A considerable number of Mosaic statutes introduce special provisions for crimes committed against servants. Servants do have firm legal protection, but the character of the reparations to servants is degraded. This whole area is a very complex one, because servitude in Israel was associated with Egyptian bondage, which in turn signified spiritual bondage and death (cf. Lev 25:42-43). The normal principles of balanced recompense no longer work in quite the same way because the servant's status is subordinate, not merely from a political point of view, but from the point of view of the symbolic significance of the nation of Israel as a whole and the symbolic significance of its holiness code. Thus, only by understanding the significance of these statutes in their own redemptive context would it be possible to infer general principles from them. Such an investigation is outside the scope of this work, but a suggestive beginning has been made by James B. Jordan and Gary North.6
Footnotes
1. See also Jordan, The Law of the Covenant, pp. 93-94, 104; and Gary North, Tools of Dominion, chapter 4.

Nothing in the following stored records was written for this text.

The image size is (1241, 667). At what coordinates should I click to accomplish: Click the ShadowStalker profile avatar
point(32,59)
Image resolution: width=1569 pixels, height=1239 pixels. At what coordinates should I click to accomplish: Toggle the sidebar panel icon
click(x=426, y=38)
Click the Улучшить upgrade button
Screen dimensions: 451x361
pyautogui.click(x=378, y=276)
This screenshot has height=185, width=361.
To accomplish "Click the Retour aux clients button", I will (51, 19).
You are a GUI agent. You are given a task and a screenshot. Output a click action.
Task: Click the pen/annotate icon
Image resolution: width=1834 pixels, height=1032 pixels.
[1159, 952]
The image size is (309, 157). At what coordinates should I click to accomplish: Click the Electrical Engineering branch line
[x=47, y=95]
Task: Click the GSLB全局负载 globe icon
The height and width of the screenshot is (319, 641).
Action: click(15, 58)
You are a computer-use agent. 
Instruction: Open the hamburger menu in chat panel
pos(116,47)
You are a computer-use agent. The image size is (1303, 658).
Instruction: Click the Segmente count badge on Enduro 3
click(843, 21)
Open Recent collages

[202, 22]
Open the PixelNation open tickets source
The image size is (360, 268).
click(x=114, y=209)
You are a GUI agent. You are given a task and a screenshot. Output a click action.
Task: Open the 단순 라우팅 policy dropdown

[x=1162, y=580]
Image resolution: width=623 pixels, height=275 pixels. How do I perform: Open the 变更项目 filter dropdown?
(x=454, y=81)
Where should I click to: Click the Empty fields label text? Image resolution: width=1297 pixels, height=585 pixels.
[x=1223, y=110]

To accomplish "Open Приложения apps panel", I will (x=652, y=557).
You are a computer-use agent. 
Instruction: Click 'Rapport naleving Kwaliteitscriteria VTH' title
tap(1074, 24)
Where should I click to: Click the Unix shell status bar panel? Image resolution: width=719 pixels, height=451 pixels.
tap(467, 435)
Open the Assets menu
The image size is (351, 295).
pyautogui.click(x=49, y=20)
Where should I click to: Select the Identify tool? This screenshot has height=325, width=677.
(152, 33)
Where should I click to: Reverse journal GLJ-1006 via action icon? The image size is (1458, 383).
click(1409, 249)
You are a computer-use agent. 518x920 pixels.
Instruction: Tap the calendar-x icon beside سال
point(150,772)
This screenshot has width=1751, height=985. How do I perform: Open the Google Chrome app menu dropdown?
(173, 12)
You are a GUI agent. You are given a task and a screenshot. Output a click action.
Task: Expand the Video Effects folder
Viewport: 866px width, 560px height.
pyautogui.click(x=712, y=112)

2. Adoption of a child outside family lines would still be necessary when a whole family line was corrupted by abusive practices.
3. But it should be noted that modern states tend to regard all children as belonging to the state rather than to parents and to overreach themselves. They impose ungodly standards on parents and may actually remove children to a foster home merely because the parents have spanked their children! Such tyrannous actions are bound to occur so long as the state recognizes no God-given boundaries to its authority.
4. But in the village setting of Israelite society, such a son would have become a notorious pest to the whole community, and the citation of witnesses would be a mere formality.
5. I do not intend to exclude the possibility of delegating authority, as when parents give permission for a school teacher to use corporal punishment.
6. James B. Jordan, "Slavery in Biblical Perspective," Th.M. thesis, Westminster Theological Seminary, 1980; Gary North, Tools of Dominion: The Case Laws of Exodus (Tyler, TX: Institute for Christian Economics, forthcoming), chapters 1-2.